1547810 - Get some kind of regular reporting of crash ping telemetry

Reporter

Description

•

6 years ago

We get way more reports in telemetry crash pings then we do crash reports. We should try to have some way of routinely looking at the telemetry results. This will be especially helpful for monitoring release 67.

Jeff Muizelaar [:jrmuizel]

Reporter

Updated

•

6 years ago

Blocks: wr-67

Priority: -- → P2

Marco Castelluccio [:marco]

Updated

•

6 years ago

Type: defect → task

Jeff Muizelaar [:jrmuizel]

Reporter

Updated

•

5 years ago

Blocks: wr-68
No longer blocks: wr-67

Darkspirit

Updated

•

5 years ago

Blocks: wr-telemetry

Jeff Muizelaar [:jrmuizel]

Reporter

Comment 1

•

5 years ago

Here's kat's databricks workbook: https://dbc-caf9527b-e073.cloud.databricks.com/#notebook/101076/command/101077

Jeff Muizelaar [:jrmuizel]

Reporter

Updated

•

5 years ago

Depends on: 1544246

Will Kahn-Greene [:willkg] ET needinfo? me

Comment 2

•

5 years ago

As an FYI: that workbook uses fx-crash-sig which is (as near as I can tell) unmaintained. It requires a really old version of the experimental signature generation library. That's one of the reasons it's seeing lots of GeckoCrash signatures.

If you're going to go this route, siggen and fx-crash-sig will need updates and active maintenance.

Jeff Muizelaar [:jrmuizel]

Reporter

Updated

•

5 years ago

Depends on: 1553671

Jeff Muizelaar [:jrmuizel]

Reporter

Updated

•

5 years ago

Blocks: wr-70
No longer blocks: wr-68

Jeff Muizelaar [:jrmuizel]

Reporter

Updated

•

5 years ago

Blocks: wr-71
No longer blocks: wr-70

William Lachance (:wlach)

Comment 3

•

5 years ago

Some new possibilities have opened up here with the new telemetry.crash dataset: https://mail.mozilla.org/pipermail/fx-data-dev/2019-October/000269.html

siggen and fx-crash-sig would need to be rewritten to use this new dataset, but getting the actual crash data should be much easier and faster than it was previously.

Will Kahn-Greene [:willkg] ET needinfo? me

Comment 4

•

5 years ago

How do siggen and fx-crash-sig need to be rewritten?

William Lachance (:wlach)

Comment 5

•

5 years ago

(In reply to Will Kahn-Greene [:willkg] ET needinfo? me from comment #4)

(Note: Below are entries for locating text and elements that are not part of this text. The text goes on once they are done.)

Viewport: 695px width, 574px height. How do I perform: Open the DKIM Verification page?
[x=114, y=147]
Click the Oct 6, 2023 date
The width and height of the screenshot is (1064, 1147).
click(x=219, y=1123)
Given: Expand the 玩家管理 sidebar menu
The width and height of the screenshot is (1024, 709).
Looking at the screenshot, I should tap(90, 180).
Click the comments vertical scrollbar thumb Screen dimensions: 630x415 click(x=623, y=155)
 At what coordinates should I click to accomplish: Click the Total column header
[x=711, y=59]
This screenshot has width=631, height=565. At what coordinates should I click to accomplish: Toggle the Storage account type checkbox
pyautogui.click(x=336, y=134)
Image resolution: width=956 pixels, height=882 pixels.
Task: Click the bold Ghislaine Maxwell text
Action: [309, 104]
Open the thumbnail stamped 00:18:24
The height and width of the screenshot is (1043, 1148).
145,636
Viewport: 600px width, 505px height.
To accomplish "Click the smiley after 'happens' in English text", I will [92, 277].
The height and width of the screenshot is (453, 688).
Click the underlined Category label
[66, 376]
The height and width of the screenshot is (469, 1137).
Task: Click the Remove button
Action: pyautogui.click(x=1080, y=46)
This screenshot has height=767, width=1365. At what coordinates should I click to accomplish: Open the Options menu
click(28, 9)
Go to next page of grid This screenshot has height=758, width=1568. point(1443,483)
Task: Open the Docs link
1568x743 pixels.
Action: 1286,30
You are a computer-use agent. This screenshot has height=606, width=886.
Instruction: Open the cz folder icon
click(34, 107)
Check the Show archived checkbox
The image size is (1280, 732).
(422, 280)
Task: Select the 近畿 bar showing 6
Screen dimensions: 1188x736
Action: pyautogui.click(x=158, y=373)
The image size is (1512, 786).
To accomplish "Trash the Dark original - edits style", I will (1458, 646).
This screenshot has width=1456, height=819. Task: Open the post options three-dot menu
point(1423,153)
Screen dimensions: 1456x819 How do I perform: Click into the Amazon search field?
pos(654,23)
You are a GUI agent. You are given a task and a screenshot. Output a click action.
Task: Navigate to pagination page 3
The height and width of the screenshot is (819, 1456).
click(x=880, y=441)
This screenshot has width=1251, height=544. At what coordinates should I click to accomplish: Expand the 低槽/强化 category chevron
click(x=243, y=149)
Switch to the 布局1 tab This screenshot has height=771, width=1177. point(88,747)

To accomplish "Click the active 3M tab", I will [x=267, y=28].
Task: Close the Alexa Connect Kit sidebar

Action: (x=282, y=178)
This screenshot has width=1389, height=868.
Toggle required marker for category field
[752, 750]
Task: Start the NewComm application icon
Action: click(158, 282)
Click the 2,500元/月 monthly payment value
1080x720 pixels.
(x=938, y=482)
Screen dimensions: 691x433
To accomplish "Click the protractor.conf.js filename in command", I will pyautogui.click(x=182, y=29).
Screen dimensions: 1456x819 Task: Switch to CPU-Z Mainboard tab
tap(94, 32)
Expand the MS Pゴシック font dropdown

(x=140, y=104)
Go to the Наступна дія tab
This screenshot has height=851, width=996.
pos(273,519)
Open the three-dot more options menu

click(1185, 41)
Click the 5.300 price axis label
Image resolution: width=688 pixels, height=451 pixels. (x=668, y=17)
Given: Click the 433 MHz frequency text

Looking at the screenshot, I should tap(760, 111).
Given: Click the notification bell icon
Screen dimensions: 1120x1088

How do siggen and fx-crash-sig need to be rewritten?

Perhaps "rewritten" is the wrong way of phrasing this. They would need to process the crash payload as it appears in the telemetry.crash dataset, which I think might be a bit different from how you would have fetched it via (e.g.) the python_moztelemetry API.

Will Kahn-Greene [:willkg] ET needinfo? me

Comment 6

•

5 years ago

Ahhh--got it! If the structure of the data set that fx-crash-sig works on has changed, then I think we only need to change fx-crash-sig. It's the library that's responsible for taking a crash ping, extracting the bits that are needed for symbolication, symbolicating using Symbols, and then running the results of that through siggen for signature generation.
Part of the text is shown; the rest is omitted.